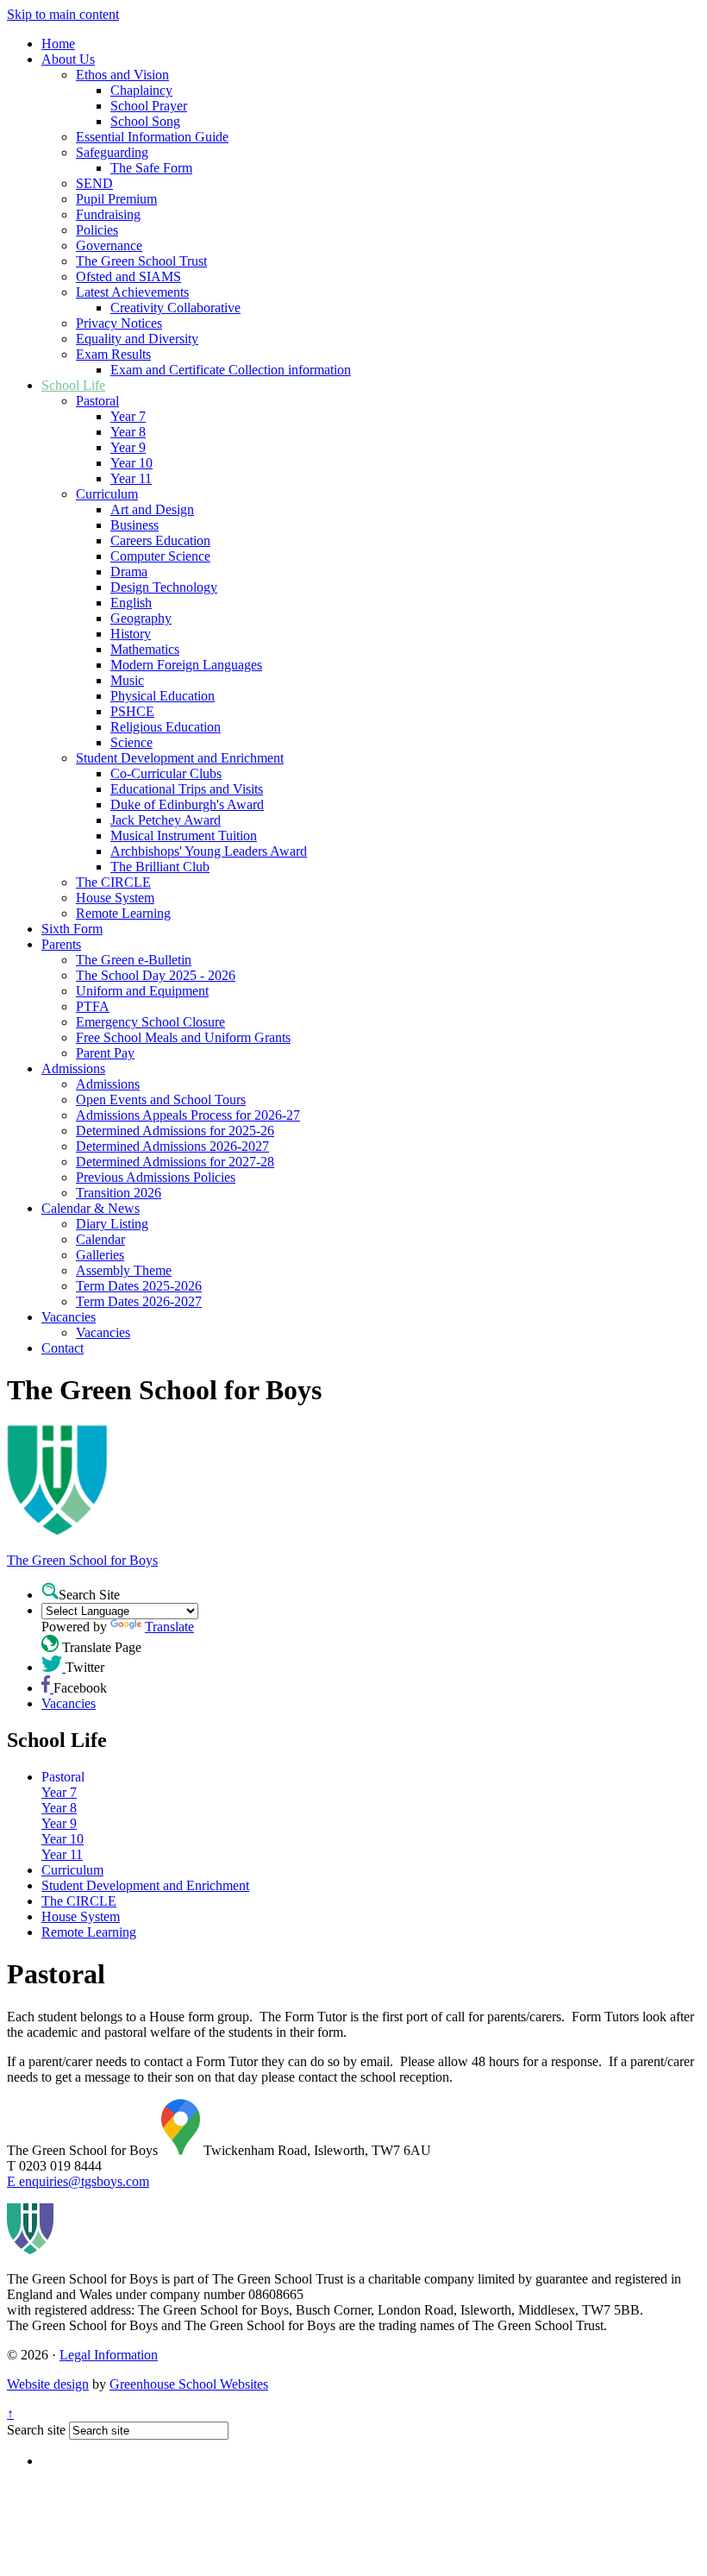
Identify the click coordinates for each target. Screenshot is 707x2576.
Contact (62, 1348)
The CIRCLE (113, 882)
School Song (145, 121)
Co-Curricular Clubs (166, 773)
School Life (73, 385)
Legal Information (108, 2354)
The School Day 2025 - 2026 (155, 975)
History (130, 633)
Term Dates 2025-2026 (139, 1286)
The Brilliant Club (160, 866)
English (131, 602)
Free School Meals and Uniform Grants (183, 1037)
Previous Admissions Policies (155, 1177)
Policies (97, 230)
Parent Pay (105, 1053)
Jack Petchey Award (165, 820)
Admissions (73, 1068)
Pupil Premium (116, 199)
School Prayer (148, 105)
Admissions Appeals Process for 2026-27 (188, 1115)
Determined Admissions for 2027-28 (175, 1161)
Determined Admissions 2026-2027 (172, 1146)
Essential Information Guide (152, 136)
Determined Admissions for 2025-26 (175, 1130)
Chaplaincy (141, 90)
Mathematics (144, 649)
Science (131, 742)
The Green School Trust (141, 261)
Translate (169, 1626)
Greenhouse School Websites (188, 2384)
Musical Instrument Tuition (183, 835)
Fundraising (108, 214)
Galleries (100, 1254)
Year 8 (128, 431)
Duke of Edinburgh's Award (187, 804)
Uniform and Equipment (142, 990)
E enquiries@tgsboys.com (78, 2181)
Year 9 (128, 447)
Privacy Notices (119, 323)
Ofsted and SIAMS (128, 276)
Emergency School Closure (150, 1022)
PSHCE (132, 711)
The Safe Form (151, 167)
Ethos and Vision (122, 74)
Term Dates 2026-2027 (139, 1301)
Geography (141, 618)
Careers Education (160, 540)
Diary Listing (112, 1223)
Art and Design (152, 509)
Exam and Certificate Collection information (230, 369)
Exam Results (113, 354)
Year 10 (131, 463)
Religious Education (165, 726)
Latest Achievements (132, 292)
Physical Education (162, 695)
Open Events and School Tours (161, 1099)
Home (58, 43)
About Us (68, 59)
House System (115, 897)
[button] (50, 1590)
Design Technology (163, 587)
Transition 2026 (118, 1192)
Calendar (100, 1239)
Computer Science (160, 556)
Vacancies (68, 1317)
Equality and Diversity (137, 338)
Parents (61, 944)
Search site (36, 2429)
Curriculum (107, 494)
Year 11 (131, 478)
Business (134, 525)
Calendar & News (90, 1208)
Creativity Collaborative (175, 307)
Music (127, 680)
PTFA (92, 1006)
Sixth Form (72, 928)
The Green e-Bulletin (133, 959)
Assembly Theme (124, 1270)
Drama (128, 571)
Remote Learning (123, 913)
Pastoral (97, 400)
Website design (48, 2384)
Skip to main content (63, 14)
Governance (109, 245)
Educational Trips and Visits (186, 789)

——

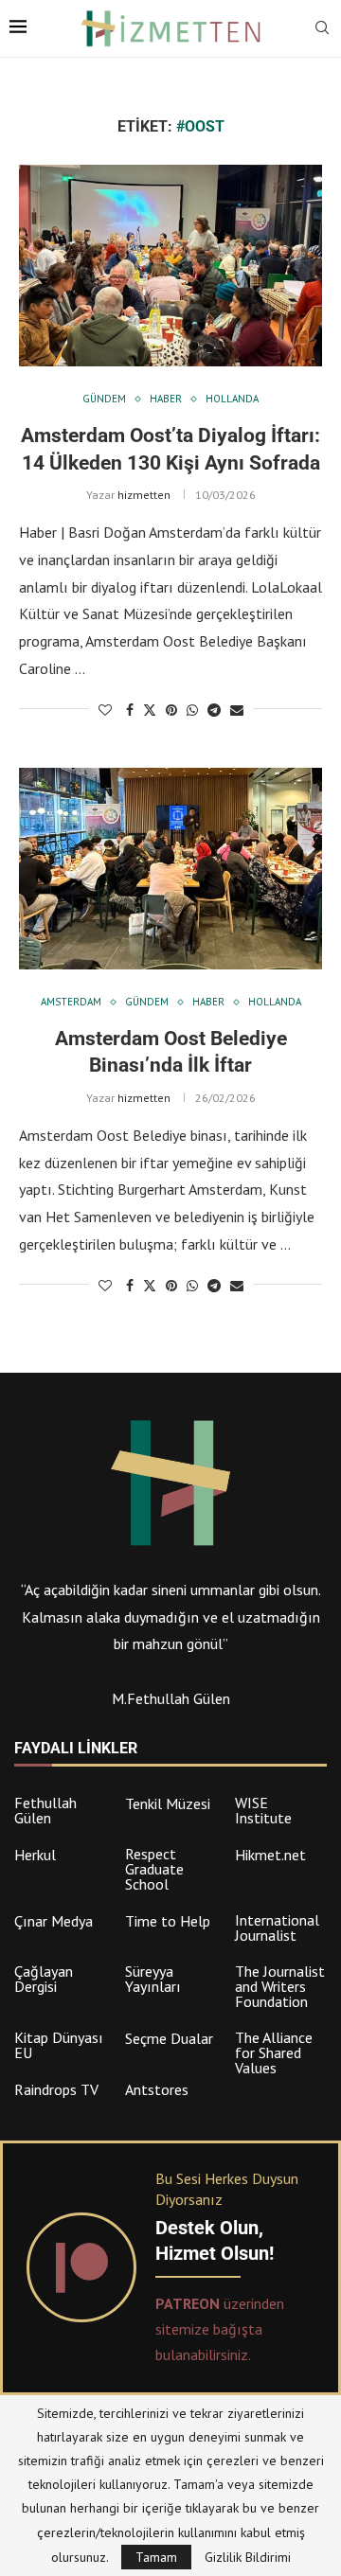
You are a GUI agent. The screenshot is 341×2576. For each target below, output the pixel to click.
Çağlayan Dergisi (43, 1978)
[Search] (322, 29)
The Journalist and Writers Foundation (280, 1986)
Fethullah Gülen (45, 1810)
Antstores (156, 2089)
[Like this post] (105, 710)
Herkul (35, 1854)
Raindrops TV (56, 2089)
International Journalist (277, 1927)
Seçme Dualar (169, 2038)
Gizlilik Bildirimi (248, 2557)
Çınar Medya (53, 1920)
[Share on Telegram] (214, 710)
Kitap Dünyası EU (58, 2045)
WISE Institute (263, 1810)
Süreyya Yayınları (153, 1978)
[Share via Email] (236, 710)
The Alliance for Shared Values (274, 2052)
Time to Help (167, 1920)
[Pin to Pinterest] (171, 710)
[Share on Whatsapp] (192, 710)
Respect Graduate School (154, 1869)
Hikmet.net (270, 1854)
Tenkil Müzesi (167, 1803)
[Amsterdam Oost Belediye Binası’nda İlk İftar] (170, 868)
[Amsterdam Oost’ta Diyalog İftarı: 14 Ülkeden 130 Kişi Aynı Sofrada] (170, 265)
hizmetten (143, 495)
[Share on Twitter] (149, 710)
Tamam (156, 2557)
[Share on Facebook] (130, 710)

——

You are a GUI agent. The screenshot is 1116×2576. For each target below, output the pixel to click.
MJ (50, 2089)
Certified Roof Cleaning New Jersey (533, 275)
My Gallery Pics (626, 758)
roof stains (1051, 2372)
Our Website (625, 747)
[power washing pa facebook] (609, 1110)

——

**Task instructions**
Start with the line above that contains "Music (127, 680)" and stop after the line that contains "Governance (109, 245)". Output those lines exactly, and only those.

**Task response**
Music (127, 680)
PTFA (92, 1006)
Sixth Form (72, 928)
The Green e-Bulletin (133, 959)
Assembly Theme (124, 1270)
Drama (128, 571)
Remote Learning (123, 913)
Pastoral (97, 400)
Website design (48, 2384)
Skip to main content (63, 14)
Governance (109, 245)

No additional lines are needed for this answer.